I am pretty sure we can convert this into single assignment Erlang/Haskell very easily now.
I'm trying to parse a string in a self-made language into a sort of tree, e.g.:
# a * b1 b2 -> c * d1 d2 -> e # f1 f2 * g
should result in:
# a
* b1 b2
-> c
* d1 d2
-> e
# f1 f2
* g
#, * and -> are symbols. a, b1, etc. are texts.
Since the moment I know only rpn method to evaluate expressions, and my current solution is as follows. If I allow only a single text token after each symbol I can easily convert expression first into RPN notation (b = b1 b2; d = d1 d2; f = f1 f2) and parse it from here:
a b c -> * d e -> * # f g * #
However, merging text tokens and whatever else comes seems to be problematic. My idea was to create marker tokens (M), so RPN looks like:
a M b2 b1 M c -> * M d2 d1 M e -> * # f2 f1 M g * #
which is also parseable and seems to solve the problem.
That said:
Does anyone have experience with something like that and can say it is or it is not a viable solution for the future?
Are there better methods for parsing expressions with undefined arity of operators?
Can you point me at some good resources?
Note. Yes, I know this example very much resembles Lisp prefix notation and maybe the way to go would be to add some brackets, but I don't have any experience here. However, the source text must not contain any artificial brackets and also I'm not sure what to do about potential infix mixins like # a * b -> [if value1 = value2] c -> d.
Thanks for any help.
EDIT: It seems that what I'm looking for are sources on postfix notation with a variable number of arguments.
I couldn't fully understand your question, but it seems what you want is a grammar definition and a parser generator. I suggest you take a look at ANTLR, it should be pretty straightforward with it to define a grammar for either your original syntax or the RPN.
Edit: (After exercising self-criticism, and making some effort to understand the question details.) Actually, the language grammar is unclear from your example. However, it seems to me, that the advantages of the prefix/postfix notations (i.e. that you need neither parentheses nor a precedence-aware parser) stem from the fact that you know the number of arguments every time you encounter an operator, therefore you know exactly how many elements to read (for prefix notation) or to pop from the stack (for postfix notation). OTOH, I beleive that having operators which can have variable number of arguments makes prefix/postfix notations not simply difficult to parse but outright ambiguous. Take the following expression for example:
# a * b c d
Which of the following three is the canonical form?
(a, *(b, c, d))
(a, *(b, c), d)
(a, *(b), c, d)
Without knowing more about the operators, it is impossible to tell.
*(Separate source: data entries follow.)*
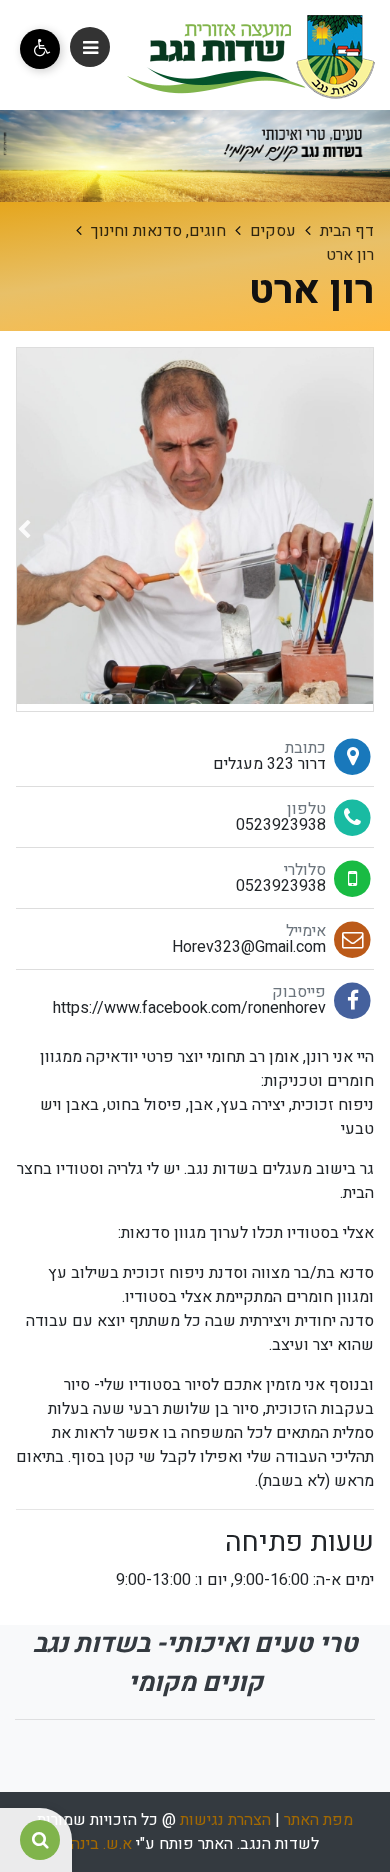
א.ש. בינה (101, 1844)
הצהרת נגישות (225, 1820)
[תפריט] (90, 47)
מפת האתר (318, 1820)
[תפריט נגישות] (40, 49)
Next (24, 533)
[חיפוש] (40, 1840)
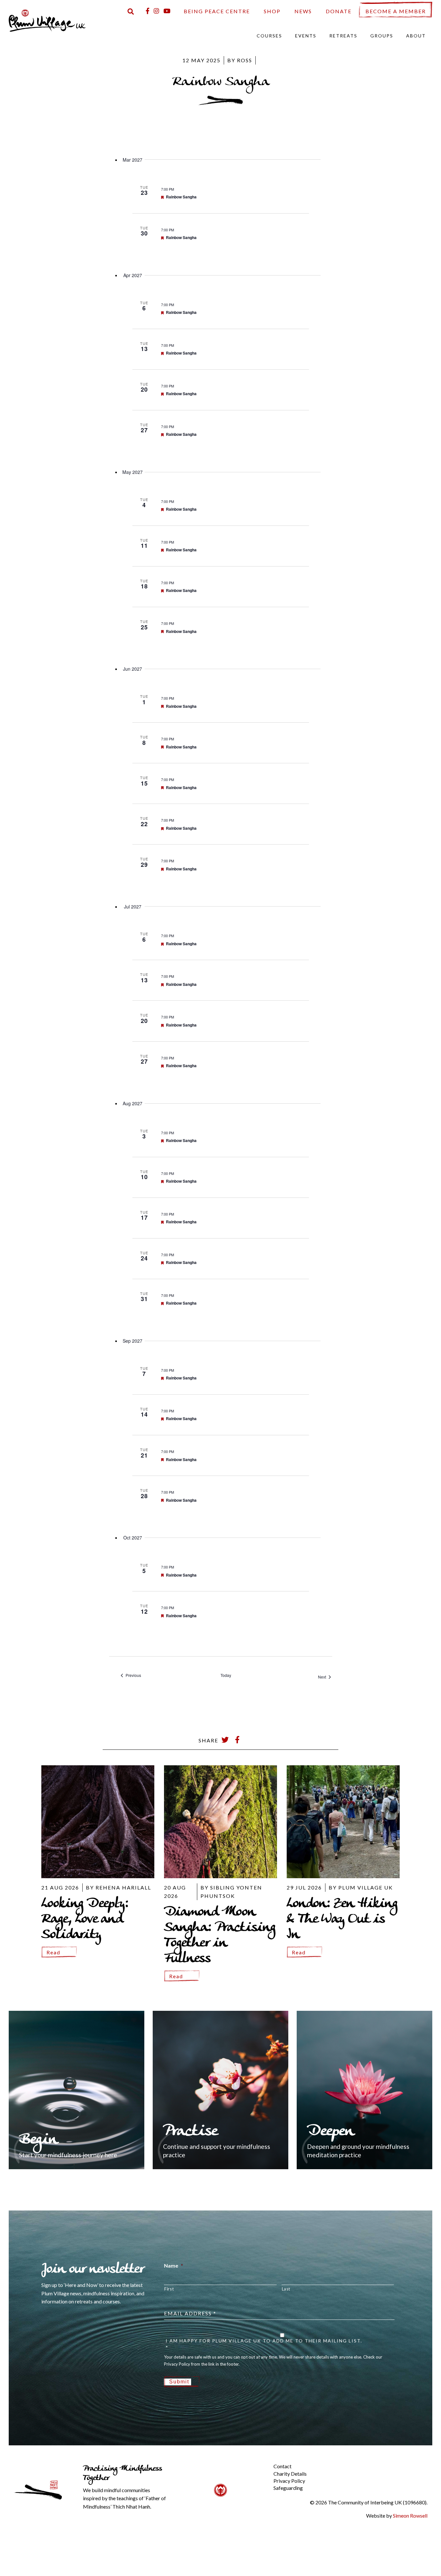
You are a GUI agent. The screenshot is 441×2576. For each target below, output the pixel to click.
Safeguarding (288, 2488)
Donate (339, 11)
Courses (269, 35)
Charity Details (290, 2474)
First (169, 2288)
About (416, 35)
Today (226, 1675)
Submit (179, 2381)
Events (305, 35)
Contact (282, 2466)
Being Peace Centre (217, 11)
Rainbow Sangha (181, 197)
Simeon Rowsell (410, 2515)
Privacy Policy (289, 2481)
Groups (381, 35)
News (303, 11)
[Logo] (47, 20)
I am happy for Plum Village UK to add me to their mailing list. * (264, 2344)
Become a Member (395, 11)
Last (286, 2288)
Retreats (343, 35)
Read (53, 1952)
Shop (272, 11)
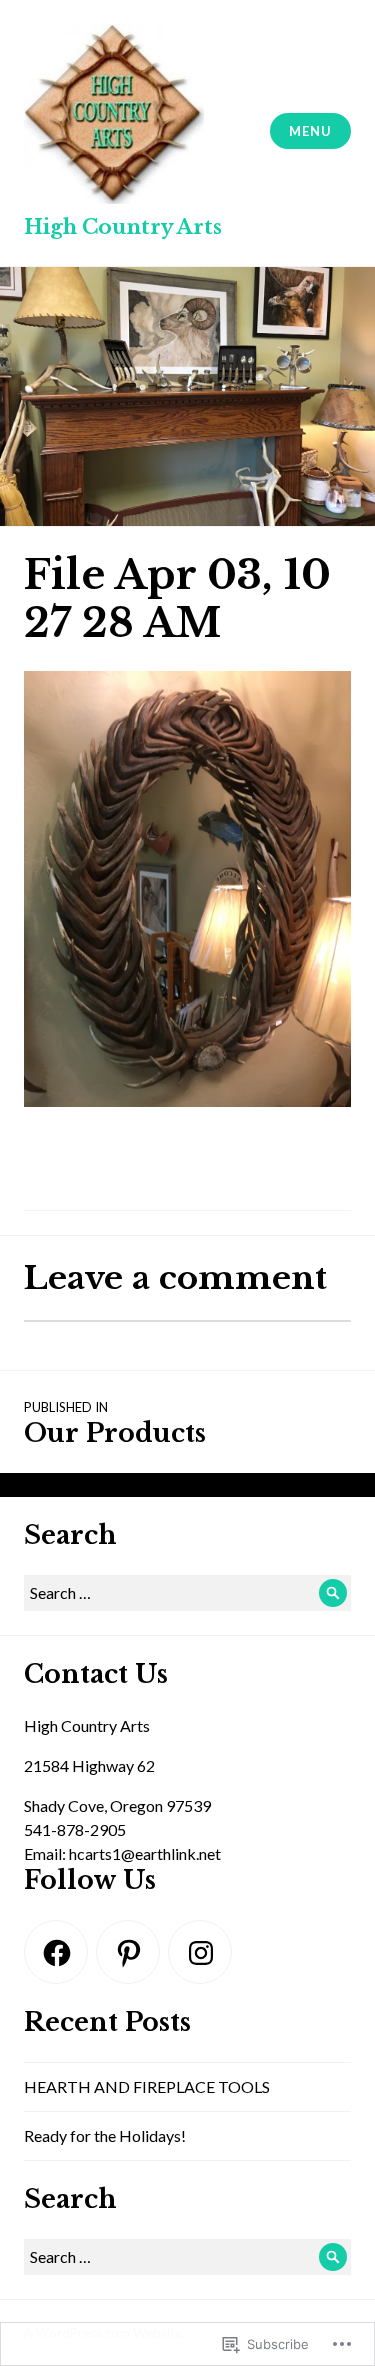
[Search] (333, 1593)
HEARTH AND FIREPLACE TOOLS (147, 2086)
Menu (310, 131)
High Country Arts (123, 227)
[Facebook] (56, 1952)
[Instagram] (200, 1952)
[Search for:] (187, 1592)
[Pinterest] (128, 1952)
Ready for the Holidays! (105, 2135)
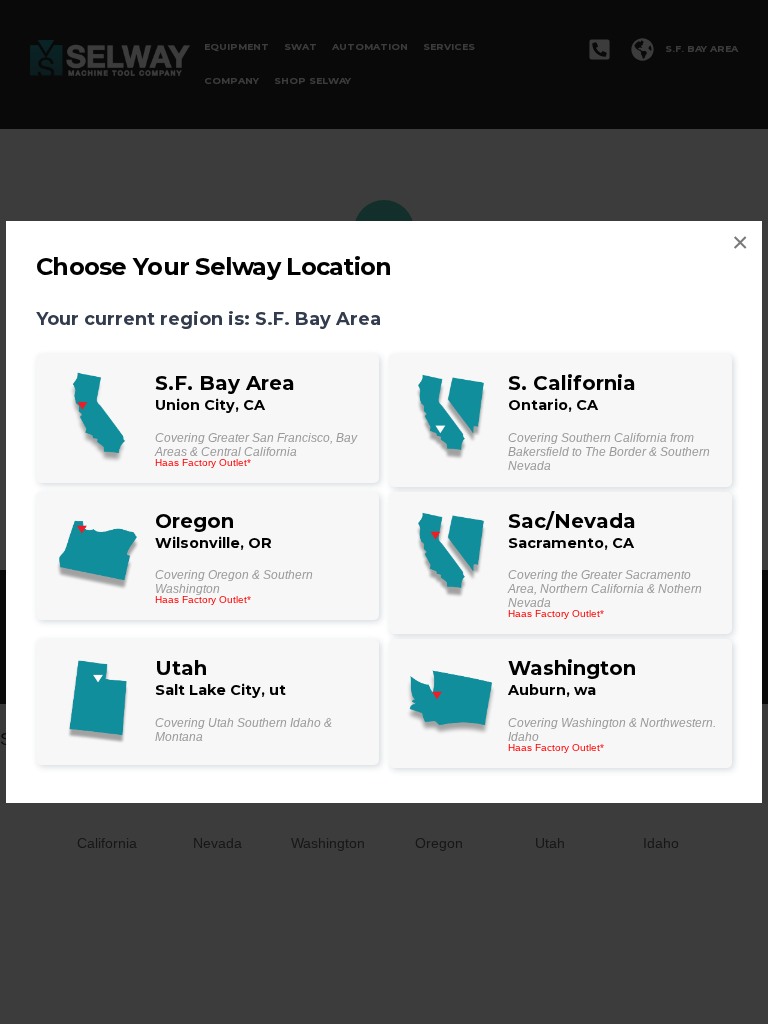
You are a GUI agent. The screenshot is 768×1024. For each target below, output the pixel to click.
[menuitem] (207, 418)
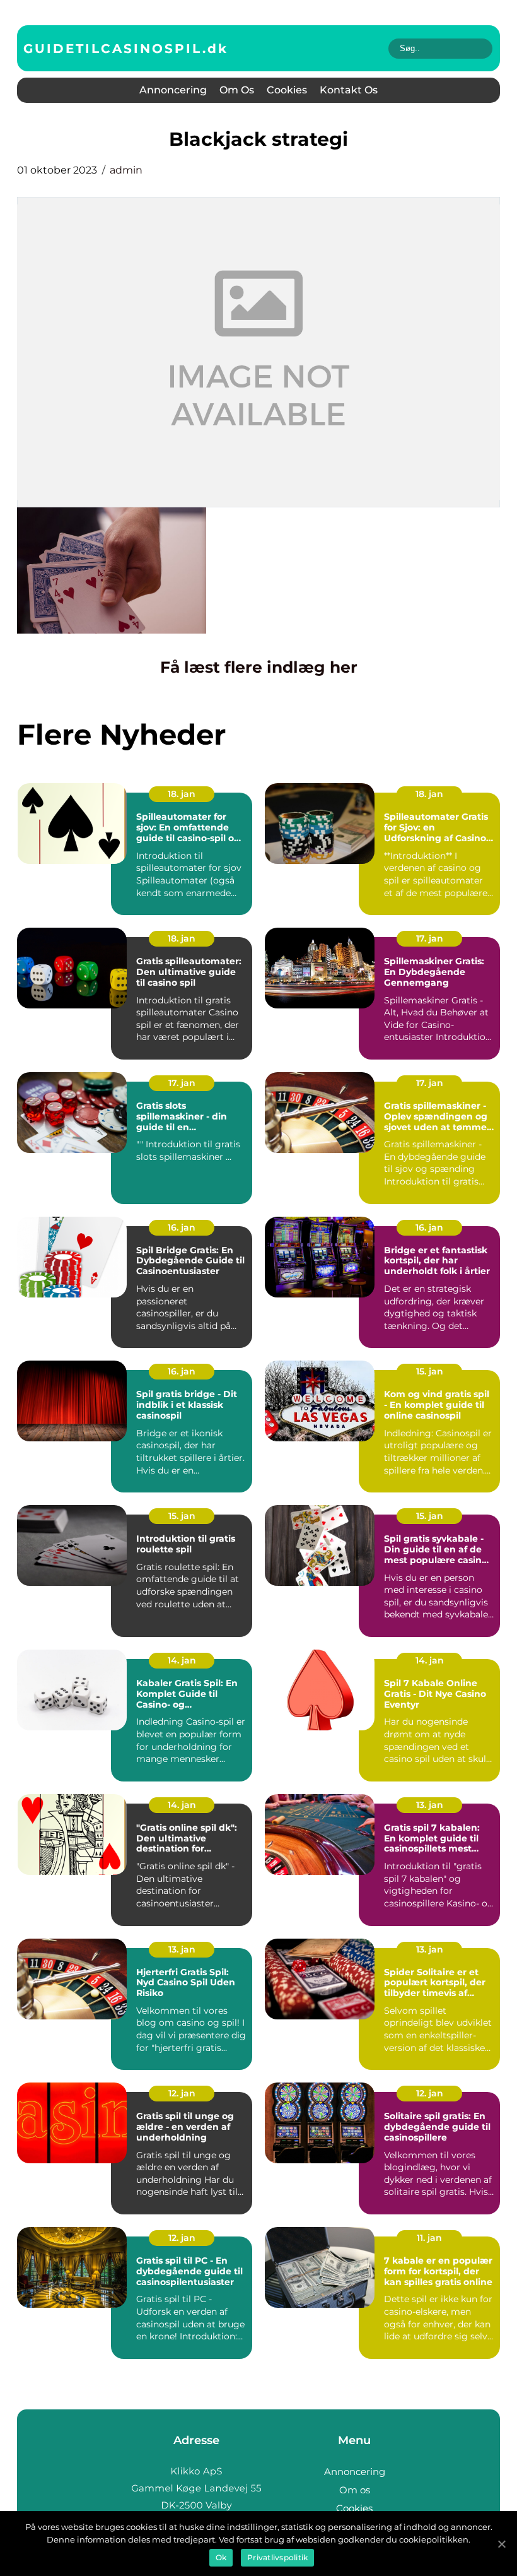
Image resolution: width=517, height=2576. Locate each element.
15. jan (429, 1371)
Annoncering (173, 90)
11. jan (429, 2237)
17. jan (429, 938)
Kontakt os (349, 90)
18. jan (181, 794)
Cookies (287, 90)
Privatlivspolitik (277, 2557)
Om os (236, 90)
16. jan (181, 1227)
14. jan (182, 1660)
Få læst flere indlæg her (258, 667)
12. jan (181, 2093)
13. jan (429, 1805)
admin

Of course you could define some sort of greedyness of the operators, e.g. * is greedier than #, so it gobbles up all the arguments. But this would beat the purpose of a prefix notation, because you simply wouldn't be able to write down the second variant from the above three; not without additinonal syntactic elements.
Now that I think of it, it is probably not by sheer chance that none of the programming languages I know support operators with a variable number of arguments, only functions/procedures.